The capability of a particular font can be expected to vary from machine to machine. For example, the Times New Roman font supplied with Windows 98 is limited to Western script and Greek, but on Windows XP can also draw Hebrew, Arabic, Turkish, Baltic, Central European, Cyrillic and Vietnamese.

If you have Word installed you can see the characters available for each font and character set by using "Insert, symbol" and then clicking the subset of the range you are interested in.

As developers we are more interested with what can be done at run-time to check that the correct font is installed. You can enumerate the loaded fonts which suit specified character sets using EnumFontFamiliesEx. This is a callback routine capable of reporting the language and character set in two ways. Either by using the CHARSET value (a fixed byte value of between 0 and 255 which you find at +17h in the LOGFONT structure), or by using the name of a language in words (reported in the ENUMLOGFONTEX structure) which is a more flexible arrangement. The languages in words reported by EnumFontFamiliesEx seem to be those which appear in the "Internet Options, General", "Fonts" combo box which probably uses that function anyway to fill its contents.

Generally fonts are capable of representing only a limited selection of values in the Unicode character ranges, so under Windows 2000/XP EnumFontFamiliesEx API is extended so that you can also receive the Unicode range of a particular font through the FONTSIGNATURE structure. The API GetUnicodeRanges can also be used to discover the Unicode range of a particular font.

Microsoft advises that the user of your application should also be able to find the correct font to display the language required using the ChooseFont common control, if necessary.

Windows 2000/XP uses fonts in some clever ways to maximise their versitility. For example, if a particular font does not support a particular character which needs to be drawn, Windows looks at "linked fonts" to see if there is another font which will do so.

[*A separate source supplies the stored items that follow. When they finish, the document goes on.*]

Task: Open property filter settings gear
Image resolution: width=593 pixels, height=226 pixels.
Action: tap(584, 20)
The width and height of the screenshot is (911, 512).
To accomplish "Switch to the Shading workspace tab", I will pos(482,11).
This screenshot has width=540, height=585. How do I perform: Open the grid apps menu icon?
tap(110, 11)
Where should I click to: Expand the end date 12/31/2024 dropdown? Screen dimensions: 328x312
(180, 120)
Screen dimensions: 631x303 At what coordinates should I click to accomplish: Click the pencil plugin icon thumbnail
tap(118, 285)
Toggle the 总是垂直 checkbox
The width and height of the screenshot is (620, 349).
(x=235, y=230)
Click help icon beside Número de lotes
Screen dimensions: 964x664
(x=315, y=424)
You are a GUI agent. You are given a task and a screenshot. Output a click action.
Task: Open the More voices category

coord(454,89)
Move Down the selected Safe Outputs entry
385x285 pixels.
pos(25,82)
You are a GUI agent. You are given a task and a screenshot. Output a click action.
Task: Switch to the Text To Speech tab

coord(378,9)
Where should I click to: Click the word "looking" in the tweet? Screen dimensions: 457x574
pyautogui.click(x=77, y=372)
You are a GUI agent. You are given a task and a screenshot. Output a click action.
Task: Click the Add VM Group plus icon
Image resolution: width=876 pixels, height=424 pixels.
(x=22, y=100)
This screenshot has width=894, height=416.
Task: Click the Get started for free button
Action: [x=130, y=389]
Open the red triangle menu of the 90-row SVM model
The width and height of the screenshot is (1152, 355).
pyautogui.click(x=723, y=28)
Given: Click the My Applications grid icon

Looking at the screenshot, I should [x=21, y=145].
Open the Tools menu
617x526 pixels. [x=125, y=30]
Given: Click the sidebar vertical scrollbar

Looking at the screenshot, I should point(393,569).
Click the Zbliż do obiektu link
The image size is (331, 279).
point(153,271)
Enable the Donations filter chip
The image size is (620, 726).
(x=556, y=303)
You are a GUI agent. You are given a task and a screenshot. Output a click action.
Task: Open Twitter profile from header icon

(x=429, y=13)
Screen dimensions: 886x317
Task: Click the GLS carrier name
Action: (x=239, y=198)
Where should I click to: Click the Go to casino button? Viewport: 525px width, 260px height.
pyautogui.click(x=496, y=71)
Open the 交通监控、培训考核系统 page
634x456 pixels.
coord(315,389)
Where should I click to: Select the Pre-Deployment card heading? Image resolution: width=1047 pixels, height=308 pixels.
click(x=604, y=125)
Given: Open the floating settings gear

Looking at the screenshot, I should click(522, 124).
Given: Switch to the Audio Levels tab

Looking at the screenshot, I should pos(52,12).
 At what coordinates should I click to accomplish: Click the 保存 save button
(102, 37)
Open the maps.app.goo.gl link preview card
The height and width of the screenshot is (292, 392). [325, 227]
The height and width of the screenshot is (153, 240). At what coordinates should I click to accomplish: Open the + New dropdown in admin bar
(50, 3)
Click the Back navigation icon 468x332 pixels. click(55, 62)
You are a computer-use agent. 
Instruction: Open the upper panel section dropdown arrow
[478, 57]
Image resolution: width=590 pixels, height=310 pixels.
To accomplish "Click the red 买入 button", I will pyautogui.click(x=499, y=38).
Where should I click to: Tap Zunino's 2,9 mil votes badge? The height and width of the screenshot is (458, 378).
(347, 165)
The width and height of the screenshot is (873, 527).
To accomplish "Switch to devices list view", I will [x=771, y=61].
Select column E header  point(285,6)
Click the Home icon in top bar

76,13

The fonts which are linked are contained in the registry key HKEY_LOCAL_MACHINE\SOFTWARE\Microsoft\Windows\NT\CurrentVersion\FontLink\SystemLink. These are added to each time a new Language Group is added to the machine by the user, using Control Panel, Regional Options.

When you have found the font suitable for the characters you wish to draw, you would get a handle to the font using CreateFont or CreateFontIndirect and then select the font into the device context ready to draw.

If your application runs on both W9x/ME and XP/2000 platforms there is a very handy pseudo-font you can use: MS Shell Dlg. You can specify this font either in the resource file or in the LOGFONT structure and it will automatically map to the correct font to suit the platform. On W9x/ME machines it maps to MS Sans Serif, and on XP/2000 machines it maps to Microsoft Sans Serif (or to Tahoma if you specify that you want a fixed pitch font). Both Tahoma and Microsoft Sans Serif (as found on XP/2000 machines) support Greek, Hebrew, Arabic, Turkish, Baltic, Central European, Cyrillic, Vietnamese and Thai scripts. Note that Microsoft Sans Serif is not the same as MS Sans Serif. What MS Shell Dlg switches to can be found in HKEY_LOCAL_MACHINE\SOFTWARE\Microsoft\Windows\NT\CurrentVersion\FontSubstitutes.

What can be done with the ANSI APIs?top

The ANSI APIs are all available under Windows 9x and above. Most of the Unicode APIs (which display strings) are not available in Windows 9x and ME. So if you are writing for those platforms it is important to know what can be done with the ANSI APIs to display non-Roman characters.
The ANSI text drawing APIs accept byte character values. Therefore they cannot draw Unicode character values (which are 16-bits wide). The API will draw according to the character set of the font selected in the device context. Most character sets offer the same characters from 0 to 7Fh but vary the ones above. In Testbug, I have demonstrated how the output of DrawTextA varies with various character sets in fonts selected in the device context. On a basic Windows 98 machine with no other fonts loaded, DrawTextA could draw characters from various sets including Hebrew, Arabic, Greek, Turkish, and Russian.
If more character sets in fonts were to be loaded, the APIs could draw more characters.
Double Byte Character Sets are supported by the ANSI APIs at least in the Far East version of Windows.
You can also make a RichEdit control using the ANSI APIs to display characters from any font and character set installed on the machine. You tell the control which one to use by embedding this in the text itself (using formatting commands). From RichEdit Version 2, (available on Windows 98 and above, optional on Windows 95) you can switch the control to display Unicode characters, again using formatting commands.
Since necessarily drawing non-Roman characters using ANSI involves character sets, the ability of the system to find substitute fonts to draw the character is very limited. You will be likely to get much more success using Unicode characters and the Unicode API.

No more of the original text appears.